After opening the shortened U.S. trading week with successive declines, the S&P 500 Index rallied on Thursday and Friday to not only erase this year’s losses but also to close at an all-time high, as investors returned to buying equities in force. The broad market index rose 1.23% on Friday to settle at 4,839, surpassing both the prior record intraday and closing highs from January 2022. 

Following a 19% loss in 2022, the S&P 500 roared back in 2023, posting a 24% gain as the economy skirted the recession that many had expected, and inflation came down to levels that allowed the Federal Reserve to pause its interest rate hikes. The benchmark came close to reaching a record following a forceful fourth-quarter rally, but ultimately fell short. Friday’s milestone confirms that the stock market is officially in a bull market that began in October 2022, and not just a bounce within a bear market. The S&P 500 is up more than 35% since that low1.

For the week, the S&P 500 Index rose 1.19% while the Dow Jones Industrial Average advanced 0.76%2. However, positive sentiment around technology stocks, partly driven by Bank of America upgrading Apple to a buy rating, saw the NASDAQ rise 2.26%.2.

Fixed income markets declined, with the key Bloomberg US Aggregate Bond index falling 1.10%2 as the US 10-year Treasury bond rose 19bps for the week, to close at 4.15%3. The rise in interest rates came after Federal Reserve Governor Christopher Waller remarked “I see no reason to move as quickly or cut as rapidly as in the past”4, suggesting that easier monetary policy may come more slowly than anticipated.
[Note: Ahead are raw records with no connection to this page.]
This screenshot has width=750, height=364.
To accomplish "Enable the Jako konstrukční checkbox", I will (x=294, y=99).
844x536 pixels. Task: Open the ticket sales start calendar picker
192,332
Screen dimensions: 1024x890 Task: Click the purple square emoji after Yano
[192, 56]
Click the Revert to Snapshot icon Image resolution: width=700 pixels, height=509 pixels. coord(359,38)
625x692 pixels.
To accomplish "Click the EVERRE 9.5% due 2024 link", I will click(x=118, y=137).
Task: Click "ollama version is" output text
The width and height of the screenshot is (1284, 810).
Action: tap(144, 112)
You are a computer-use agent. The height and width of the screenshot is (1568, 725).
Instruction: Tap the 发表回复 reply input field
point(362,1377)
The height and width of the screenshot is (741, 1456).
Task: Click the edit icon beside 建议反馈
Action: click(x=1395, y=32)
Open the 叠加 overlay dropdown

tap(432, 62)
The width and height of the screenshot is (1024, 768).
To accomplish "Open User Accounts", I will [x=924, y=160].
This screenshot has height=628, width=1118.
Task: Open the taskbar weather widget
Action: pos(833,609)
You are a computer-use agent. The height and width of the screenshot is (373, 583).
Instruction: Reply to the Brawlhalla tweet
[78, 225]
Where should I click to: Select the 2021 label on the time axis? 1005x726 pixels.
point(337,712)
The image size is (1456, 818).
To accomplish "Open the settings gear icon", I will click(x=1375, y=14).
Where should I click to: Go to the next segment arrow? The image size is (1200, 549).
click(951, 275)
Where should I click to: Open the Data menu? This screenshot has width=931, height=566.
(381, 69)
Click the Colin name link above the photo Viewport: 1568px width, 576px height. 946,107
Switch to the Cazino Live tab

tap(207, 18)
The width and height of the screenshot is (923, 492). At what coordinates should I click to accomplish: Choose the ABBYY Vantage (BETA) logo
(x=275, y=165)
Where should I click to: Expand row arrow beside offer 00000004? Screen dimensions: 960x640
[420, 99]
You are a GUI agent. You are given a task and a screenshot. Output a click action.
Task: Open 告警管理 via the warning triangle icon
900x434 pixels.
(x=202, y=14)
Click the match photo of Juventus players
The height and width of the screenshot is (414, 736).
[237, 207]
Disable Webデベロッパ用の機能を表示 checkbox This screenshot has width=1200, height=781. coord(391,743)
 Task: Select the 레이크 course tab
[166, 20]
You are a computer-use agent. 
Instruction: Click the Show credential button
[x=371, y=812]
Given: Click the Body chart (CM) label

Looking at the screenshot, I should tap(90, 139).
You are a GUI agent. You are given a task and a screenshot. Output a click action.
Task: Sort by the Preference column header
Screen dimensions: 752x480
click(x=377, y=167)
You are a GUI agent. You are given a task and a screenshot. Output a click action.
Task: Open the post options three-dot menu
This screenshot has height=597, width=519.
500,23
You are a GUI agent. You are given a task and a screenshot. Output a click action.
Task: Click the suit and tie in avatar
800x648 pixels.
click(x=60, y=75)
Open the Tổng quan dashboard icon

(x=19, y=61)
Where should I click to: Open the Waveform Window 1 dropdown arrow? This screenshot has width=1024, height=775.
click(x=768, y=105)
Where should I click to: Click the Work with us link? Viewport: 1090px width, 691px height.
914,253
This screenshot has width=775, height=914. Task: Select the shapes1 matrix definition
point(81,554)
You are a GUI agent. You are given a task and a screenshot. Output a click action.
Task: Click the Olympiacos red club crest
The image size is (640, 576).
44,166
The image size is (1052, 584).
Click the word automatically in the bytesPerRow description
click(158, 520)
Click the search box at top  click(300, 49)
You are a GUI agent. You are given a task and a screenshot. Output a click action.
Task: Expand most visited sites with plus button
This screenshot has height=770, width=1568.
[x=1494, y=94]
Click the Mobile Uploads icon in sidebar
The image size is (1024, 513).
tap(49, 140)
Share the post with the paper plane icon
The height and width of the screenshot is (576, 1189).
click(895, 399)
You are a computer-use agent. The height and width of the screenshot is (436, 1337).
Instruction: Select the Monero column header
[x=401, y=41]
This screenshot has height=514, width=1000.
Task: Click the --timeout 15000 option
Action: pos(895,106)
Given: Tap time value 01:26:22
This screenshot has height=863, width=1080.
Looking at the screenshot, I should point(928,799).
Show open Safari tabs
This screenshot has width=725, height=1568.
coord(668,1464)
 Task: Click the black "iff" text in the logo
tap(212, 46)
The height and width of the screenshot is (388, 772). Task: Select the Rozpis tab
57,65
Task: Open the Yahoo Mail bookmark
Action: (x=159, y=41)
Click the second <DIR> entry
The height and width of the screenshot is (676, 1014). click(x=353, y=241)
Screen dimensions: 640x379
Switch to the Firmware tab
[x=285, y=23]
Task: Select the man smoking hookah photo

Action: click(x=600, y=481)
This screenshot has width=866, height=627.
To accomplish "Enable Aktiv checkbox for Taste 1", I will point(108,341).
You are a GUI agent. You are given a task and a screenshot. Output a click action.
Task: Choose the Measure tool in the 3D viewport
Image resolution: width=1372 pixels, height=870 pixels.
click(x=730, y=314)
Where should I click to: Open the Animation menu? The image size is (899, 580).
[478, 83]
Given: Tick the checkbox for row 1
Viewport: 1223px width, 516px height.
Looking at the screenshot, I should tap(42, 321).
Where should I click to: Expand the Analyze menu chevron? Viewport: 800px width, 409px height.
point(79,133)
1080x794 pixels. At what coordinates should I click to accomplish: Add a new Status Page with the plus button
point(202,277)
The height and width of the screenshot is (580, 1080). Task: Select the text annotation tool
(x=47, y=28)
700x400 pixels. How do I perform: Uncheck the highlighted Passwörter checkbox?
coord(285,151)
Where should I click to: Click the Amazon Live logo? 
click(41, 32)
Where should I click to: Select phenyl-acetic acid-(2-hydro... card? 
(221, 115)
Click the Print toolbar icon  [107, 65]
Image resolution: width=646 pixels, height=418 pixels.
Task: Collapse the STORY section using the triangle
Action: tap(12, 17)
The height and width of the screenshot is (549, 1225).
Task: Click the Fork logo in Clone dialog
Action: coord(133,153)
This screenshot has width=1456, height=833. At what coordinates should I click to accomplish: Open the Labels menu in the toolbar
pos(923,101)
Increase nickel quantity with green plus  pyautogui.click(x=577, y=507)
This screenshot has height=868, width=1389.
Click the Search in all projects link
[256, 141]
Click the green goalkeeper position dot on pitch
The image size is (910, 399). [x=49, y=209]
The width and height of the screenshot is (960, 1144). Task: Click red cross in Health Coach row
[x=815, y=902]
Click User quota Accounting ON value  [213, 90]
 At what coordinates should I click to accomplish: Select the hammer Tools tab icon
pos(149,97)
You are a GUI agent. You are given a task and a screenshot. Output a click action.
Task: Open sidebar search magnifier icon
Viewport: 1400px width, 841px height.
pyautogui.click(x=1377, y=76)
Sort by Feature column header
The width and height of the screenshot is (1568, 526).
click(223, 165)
Last week was also dominated by Q4 corporate earnings, primarily from financial institutions. Goldman Sachs reported strong earnings driven largely by impressive results in their asset and wealth management divisions, while Morgan Stanley’s profit dropped due to one-time charges tied to a Federal Deposit Insurance Corporation’s (FDIC) special assessment and a legal matter. The results compared with fellow Wall Street giants that reported lower profits the previous week, clouded by special charges and job cuts.

Two key pieces of economic data released during the week underpinned the strength of the consumer and the labor markets. The Department of Commerce reported that retail sales data for December came in stronger than expected, indicating a resilient consumer, and putting aggressive rate cuts from the Federal Reserve into doubt. Retail sales were up 0.6% from November, and gained 0.4% month over month ex-autos. Economists polled by Dow Jones had estimated a 0.4% month-over-month increase in retail sales and 0.2% ex autos5. Data released by the Department of Labor indicated that initial jobless claims fell 16,000 to 187,000 in the week ended January 13, below the consensus forecast for a rise to 207,000. Claims are at their lowest level since September 2022 when they were 182,0006.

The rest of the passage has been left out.